My mother likes to talk to people about, oh, anything, and on the weekend she decided it was time to buy an RV. She phoned the number and left the lady’s voicemail a 35 minute message chronicling the development of our lovely little family from the time we arrived on this continent and how we now, 150 years later, are in the market to spend some luxurious time in the woods battling bears and mosquitos. Said used RV seller must be a wee desperate as she returned the call not once, but four times.  During which time, mom (Of course!) found one she liked better and realized she didn’t even want to see the first one.

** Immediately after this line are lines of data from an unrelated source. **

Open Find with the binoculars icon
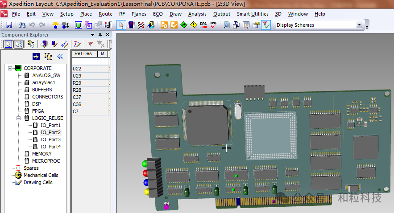The width and height of the screenshot is (394, 213). (22, 25)
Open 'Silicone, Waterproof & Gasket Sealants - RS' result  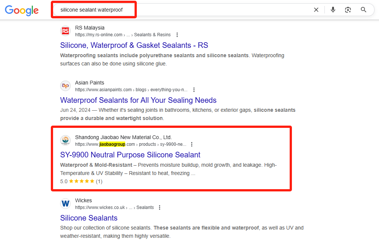coord(134,45)
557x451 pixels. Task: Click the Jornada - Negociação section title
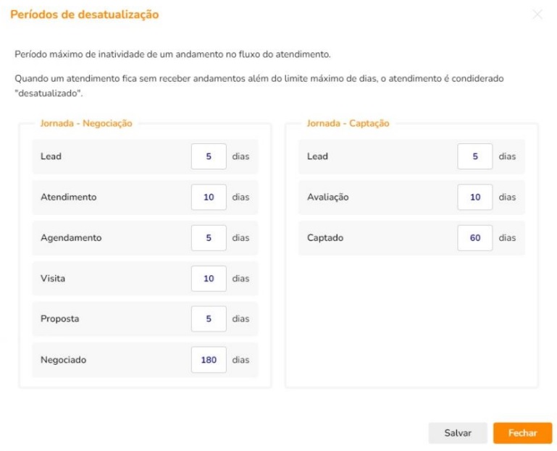coord(86,123)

“What do I do? What do I say? She’s gonna call back! She’ll probably be tracing the call and pulling it into the yard in about five minutes!”

Let me handle this.

“Hello? Yes, I’m sorry, that was my aged demented mother who makes it a habit to try to coerce people into selling her big ticket items when she really has no money whatsoever, she’s actually been arrested for it twice already and the only way the judge would let her out was if she was heavily medicated, lived with me and stayed 300 yards away from any communication devices, including computers, because you know what? The old bitch actually figured out how to use the internet, and so we have had to lock out all websites that peddle any wares for sale, cause that’s just like porn to the old dear, and also all online christian shows because I can’t stand her arguing with ‘God’ at the top of her lungs and getting pissed that she’s getting no reply. Sorry for the trouble. We’ve given her her shot and poked her back into her chair with a really long stick because she still has her own teeth, and the stick is the safest way to move her. Again sorry for the trouble. Ooops, I have to go! The dog’s wandered too close and mom’s now trying to clean its butt and growling a little. MOM, PUT THE GODDAMN DOG DOWN! YOU ARE NOT A DOG, FOR CHRISSAKE!!!”

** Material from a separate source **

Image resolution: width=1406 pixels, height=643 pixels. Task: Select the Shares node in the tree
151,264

I wish. I offered to do it but mom said no. I think she wanted to a have another conversation. But mother, if you are reading this, she better not call again or I will tell her the above.

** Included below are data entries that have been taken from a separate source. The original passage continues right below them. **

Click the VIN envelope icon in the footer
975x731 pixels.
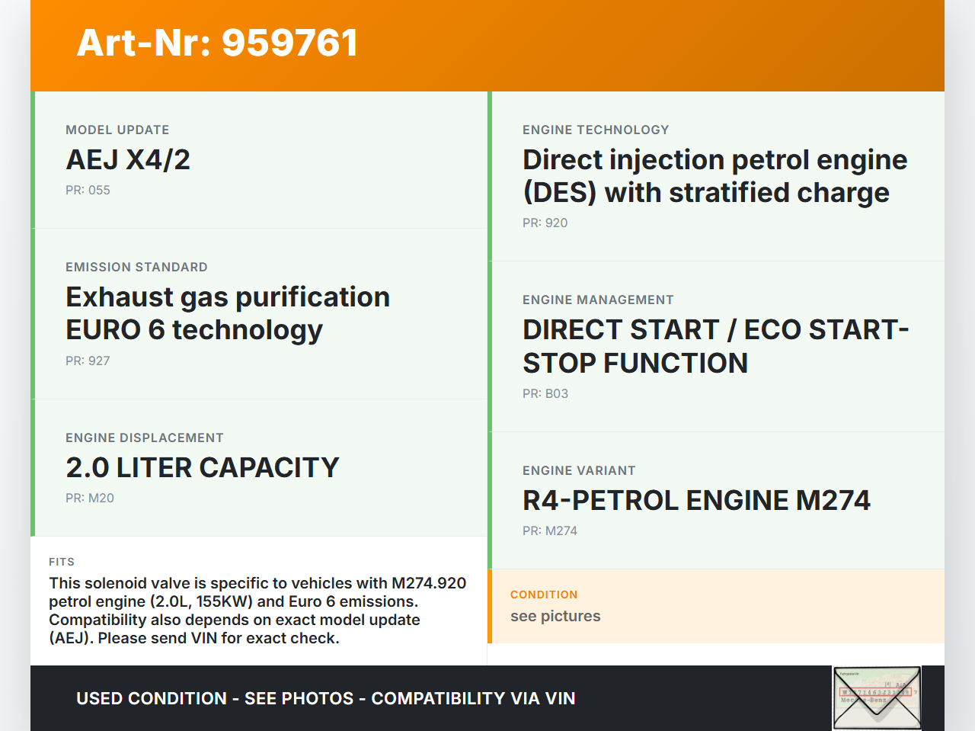tap(877, 697)
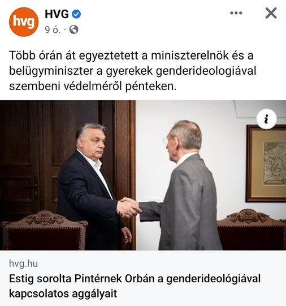The width and height of the screenshot is (286, 306).
Task: Click the handshake in the article photo
Action: pyautogui.click(x=129, y=208)
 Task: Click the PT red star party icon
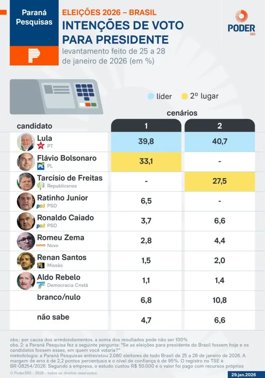(x=41, y=146)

My apologies. I just had to rub lotion on my hubby as he is setting up the pool and has a sunburn on his back that is going to be torturous by this eve. As I did so, I berated him for getting burned and finished up with “Go ahead! Get skin cancer! See if I care!” See what I mean about the mouth?

Somehow my husband has realized that I don’t mean half of what I say. Which is mostly why we are still married. It took him about a year to figure out that in my family threats of extreme physical violence are our way of showing our love for one another.

“What’s for supper?” “My boot up your ass is what’s for supper!” (Huh?)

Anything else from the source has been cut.